Article Courtesy of The Sun Sentinel
By Aaron Deslatte

Published January 29, 2012

 

TALLAHASSEE -- House Redistricting Chairman Will Weatherford lambasted Fair Districts supporters Friday morning for proposing amendments to new legislative and congressional maps this week and not showing up to defend them.

Weatherford’s committee today is slated to pass amendments offered by Rep. Steve Precourt, R-Orlando, to all three House, Senate and congressional maps and send them to floor.

But in an eleventh-hour bit of theater, the groups that helped push the Fair Districts anti-gerrymandering reforms in 2010 have introduced alternative maps and, in a 12-page letter sent Thursday night, argued its amendments were better because they include fewer city and county splits, as well as score higher in statistical analyses of compactness.

Further, they argue the ones Republicans are prepared to pass appear intended to help incumbents and the party in power.

“Although we have only had a day to analyze the Committee’s latest Congressional and House maps, it appears that they, like previous submissions and like those passed by the Senate do not comply with the FairDistricts Amendments,” reads the letter sent last night, signed by Deirdre Macnab with the League of Women Voters, Eric Rodriguezwith La Raza and Peter Butzin with Common Cause of Florida.

“Specifically, it appears that all maps under consideration were drawn with an intent to gain partisan advantage and/or to protect incumbents.”

But the move drew a firm rebuke from Weatherford, who offered the groups' amendments as a courtesy, and implored a Common Cause representative in the audience to defend the map. When he demurred, Weatherford was prepared to pounce.

"Frankly, I find it disappointing that anyone would suggest … that [House maps] don't follow the letter of they law, and then refuse to stand before us and say why theirs does," Weatherford said, adding the maneuver was "an unfortunate political and more likely legal stunt."

Rep. Eric Eisnaugle, R-Orlando, also teed off on the groups for implying that the maps benefit incumbents when he is actually drawn into the same district as Precourt -- meaning the two will have to run against each other in a primary if they both want to come back next year.

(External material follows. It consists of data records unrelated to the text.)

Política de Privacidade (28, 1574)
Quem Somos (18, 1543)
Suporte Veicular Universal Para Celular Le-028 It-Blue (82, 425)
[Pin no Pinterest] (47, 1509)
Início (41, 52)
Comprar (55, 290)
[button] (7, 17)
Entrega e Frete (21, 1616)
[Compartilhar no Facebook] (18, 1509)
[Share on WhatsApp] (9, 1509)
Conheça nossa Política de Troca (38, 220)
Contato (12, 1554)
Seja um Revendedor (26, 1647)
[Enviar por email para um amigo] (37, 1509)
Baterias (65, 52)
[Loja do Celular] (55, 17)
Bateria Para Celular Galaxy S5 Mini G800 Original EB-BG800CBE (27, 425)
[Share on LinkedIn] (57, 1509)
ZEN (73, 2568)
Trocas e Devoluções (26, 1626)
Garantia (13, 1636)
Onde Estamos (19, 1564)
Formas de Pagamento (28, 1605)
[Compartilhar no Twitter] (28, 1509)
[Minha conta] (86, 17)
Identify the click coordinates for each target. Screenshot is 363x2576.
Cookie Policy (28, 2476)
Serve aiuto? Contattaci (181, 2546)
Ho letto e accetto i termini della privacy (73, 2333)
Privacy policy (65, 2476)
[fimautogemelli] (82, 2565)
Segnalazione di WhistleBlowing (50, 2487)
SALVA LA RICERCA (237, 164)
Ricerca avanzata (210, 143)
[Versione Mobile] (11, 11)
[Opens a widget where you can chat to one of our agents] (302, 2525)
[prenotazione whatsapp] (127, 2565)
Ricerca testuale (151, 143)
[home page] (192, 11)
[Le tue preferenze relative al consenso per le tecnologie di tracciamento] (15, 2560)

"Frankly, you and I are drawn into the same district," Eisnaugle said to Precourt, complaining the letter "fails to even put it in a footnote."

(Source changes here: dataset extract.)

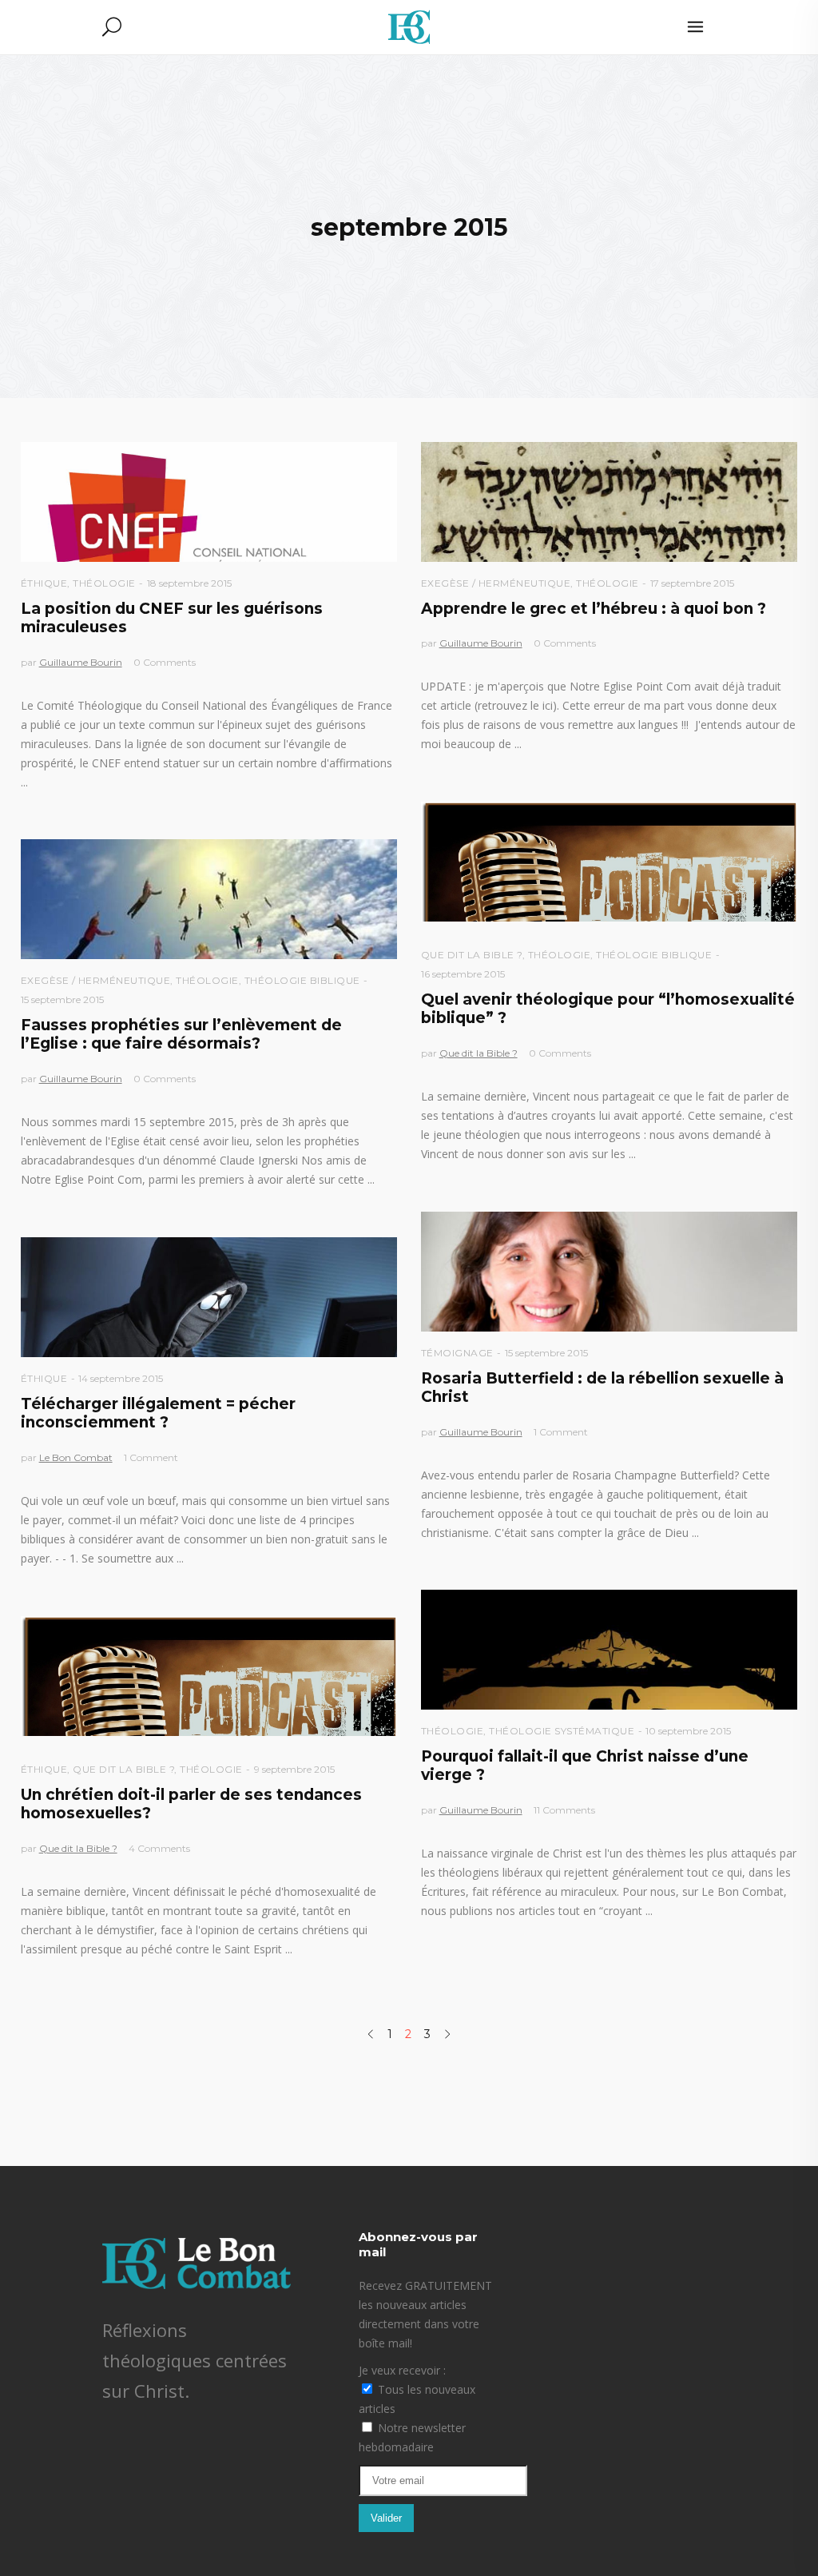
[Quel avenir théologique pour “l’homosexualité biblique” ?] (609, 862)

House staff director Alex Kelly took issue with the implication in the groups' letter that lawmakers' House map appeared to be gerrymandered because it divides Reps. Janet Adkins, R-Fernandina Beach, and Ronald Renuart, R-Ponte Vedra Beach, into separate coastal House seats, noting the dividing line is a short distance from Renuart's home.

"What they fail to mention in the letter is that the division is the St. Johns-Duval counties line," Kelly told lawmakers. "What they also fail to mention is that in their own map they use the same line to divide districts."

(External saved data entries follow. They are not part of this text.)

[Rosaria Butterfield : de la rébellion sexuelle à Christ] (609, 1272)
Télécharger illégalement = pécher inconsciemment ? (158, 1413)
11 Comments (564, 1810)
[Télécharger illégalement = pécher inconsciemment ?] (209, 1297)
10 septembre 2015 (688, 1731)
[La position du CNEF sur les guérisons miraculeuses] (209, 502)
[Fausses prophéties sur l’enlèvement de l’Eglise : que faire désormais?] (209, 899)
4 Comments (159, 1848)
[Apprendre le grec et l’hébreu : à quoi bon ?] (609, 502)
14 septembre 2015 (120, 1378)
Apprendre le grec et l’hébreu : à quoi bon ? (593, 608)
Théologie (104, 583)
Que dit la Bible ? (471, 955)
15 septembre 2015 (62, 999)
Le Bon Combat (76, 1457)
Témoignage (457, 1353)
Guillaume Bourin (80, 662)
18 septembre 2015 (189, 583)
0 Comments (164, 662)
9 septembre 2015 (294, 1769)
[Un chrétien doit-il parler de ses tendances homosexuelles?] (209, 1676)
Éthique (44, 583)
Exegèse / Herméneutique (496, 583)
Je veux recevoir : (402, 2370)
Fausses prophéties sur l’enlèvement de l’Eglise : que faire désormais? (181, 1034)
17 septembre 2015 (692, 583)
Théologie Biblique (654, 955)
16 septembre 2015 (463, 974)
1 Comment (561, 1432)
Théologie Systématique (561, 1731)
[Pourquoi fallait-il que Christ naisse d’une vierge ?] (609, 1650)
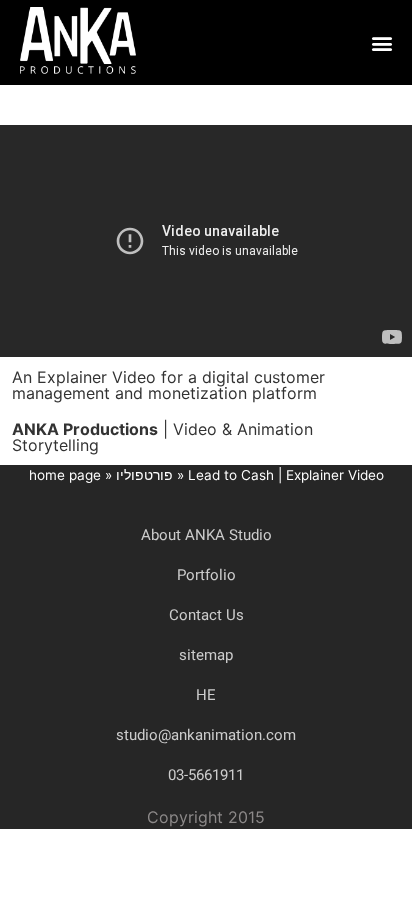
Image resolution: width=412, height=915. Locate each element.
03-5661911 (206, 775)
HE (206, 695)
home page (65, 475)
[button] (381, 42)
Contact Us (206, 615)
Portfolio (206, 575)
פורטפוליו (144, 475)
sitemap (206, 655)
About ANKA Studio (206, 535)
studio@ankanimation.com (206, 735)
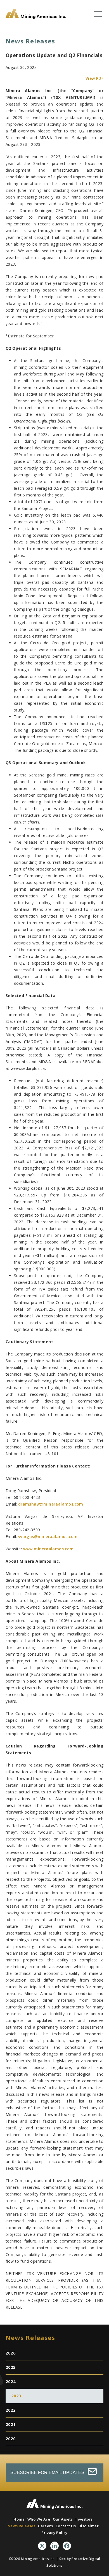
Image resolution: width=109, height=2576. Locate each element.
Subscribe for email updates (48, 2472)
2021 (11, 2424)
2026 (11, 2353)
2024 (11, 2381)
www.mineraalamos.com (48, 1548)
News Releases (21, 2525)
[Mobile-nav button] (97, 14)
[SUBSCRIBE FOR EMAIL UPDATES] (54, 2466)
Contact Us (66, 2525)
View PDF (94, 78)
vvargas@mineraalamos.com (48, 1536)
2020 (11, 2438)
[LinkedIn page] (54, 2546)
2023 (16, 2395)
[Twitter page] (42, 2546)
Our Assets (63, 2519)
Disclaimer (89, 2525)
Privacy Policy (54, 2532)
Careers (45, 2525)
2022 (11, 2410)
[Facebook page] (67, 2546)
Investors (84, 2519)
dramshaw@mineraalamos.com (50, 1504)
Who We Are (38, 2519)
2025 (11, 2367)
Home (19, 2519)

The House's outside redistricting legal team -- Gray Robinson lawyer George Meros and former GOP legislator Miguel De Grandy-- also told the panel the LWV/La Raza/Common Cause maps would appear to make it harder to elect Hispanic and African-American lawmakers, and thus violate Amendments 5 and 6.

"A lot of people predicted there would be a January or February surprise when we put out our maps. Many members in this room thought these would not be the real maps," Weatherford said.

"Little did we know that we were going to stay the course and do what we said we were going to do ... but that the January surprise has come from the very groups that accused us of not following the intent of the law."

The committee then unanimously voted down the League's amendment for House and congressional districts.